En février 2020, le Myanmar s’est engagé à remédier à ses lacunes stratégiques. Le plan d’action du Myanmar a expiré en septembre 2021.

En octobre 2022, compte tenu de l’absence persistante de progrès et du fait que la majorité des mesures prévues n’avaient toujours pas été mises en œuvre un an après l’expiration du plan d’action, le GAFI a décidé que des mesures supplémentaires s’imposaient, conformément à ses procédures, et il appelle ses membres et les autres juridictions à appliquer des mesures de vigilance renforcée proportionnées au risque présenté par le Myanmar. Le GAFI exige que, dans le cadre de cette diligence renforcée, les institutions financières intensifient le niveau et la nature de la surveillance des relations d’affaires, afin de déterminer si ces transactions ou activités semblent inhabituelles ou suspectes. Si aucun progrès supplémentaire n’est réalisé d’ici octobre 2026, le GAFI envisagera des contre-mesures.

Au cours de ce cycle de rapport, le Myanmar a pris des mesures pour améliorer son dispositif LBC/FT en : démontrant un recours accru aux renseignements financiers dans les enquêtes menées par les autorités chargées de l’application de la loi ; démontrant la conduite d’enquêtes sur des affaires transnationales de BC dans le cadre d’une coopération internationale ; et démontrant une augmentation du gel, de la saisie et de la confiscation des produits du crime, des instruments utilisés et/ou des biens de valeur équivalente. Le Myanmar devrait s’employer de toute urgence à poursuivre la mise en œuvre de son plan d’action du GAFI afin de remédier à ses lacunes stratégiques, notamment : (1) en renforçant l’analyse opérationnelle et la diffusion d’informations par la cellule de renseignement financier (CRF) ; et (2) en veillant à ce que les enquêtes et les poursuites en matière de BC soient menées en fonction des risques.

En outre, le GAFI note que les activités de fraude et decyberescroquerie au Myanmar restent très répandues et présentent des risques importants en matière de financement illicite, malgré certaines mesures prises par le Myanmar pour lutter contre ces opérations, notamment la création d’un comité national de lutte contre la fraude et les jeux d’argent en ligne, ainsi que le renforcement de la coopération régionale et internationale. Le GAFI appelle le Myanmar à prendre les mesures appropriées pour faire face aux risques de financement illicite liés aux menaces de fraude et de cyberescroquerie et continuera à collaborer avec le Myanmar à cet égard. Dans la lutte contre ces menaces de financement illicite, le Myanmar devrait accorder toute l’attention nécessaire aux victimes de la traite des êtres humains par des groupes criminels.

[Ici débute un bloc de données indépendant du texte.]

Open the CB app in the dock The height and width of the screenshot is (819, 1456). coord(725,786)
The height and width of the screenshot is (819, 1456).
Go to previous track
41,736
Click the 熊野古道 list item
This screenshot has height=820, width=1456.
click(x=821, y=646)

Enfin, lors de l’application des mesures de vigilance renforcées, les pays devraient veiller à ce que les flux financiers destinés à l’aide humanitaire, aux activités légitimes des OSBL et aux transferts de fonds ne soient ni perturbés ni découragés. En particulier en ce qui concerne les efforts de secours suite au séisme au Myanmar, le GAFI reconnaît l’importance de veiller à ce que la mise en œuvre de ses recommandations n’ait pas d’incidence négative et disproportionnée sur les OSBL et, en outre, n’entrave pas indûment la société civile et la fourniture de l’aide humanitaire. Le GAFI continuera également à vérifier si les mesures de LBC/FT mises en œuvre par le Myanmar n’imposent pas un contrôle excessif aux flux financiers légitimes.

Le Myanmar restera sur la liste des pays faisant l’objet d’un appel à l’action jusqu’à ce que son plan d’action complet soit mené à bien.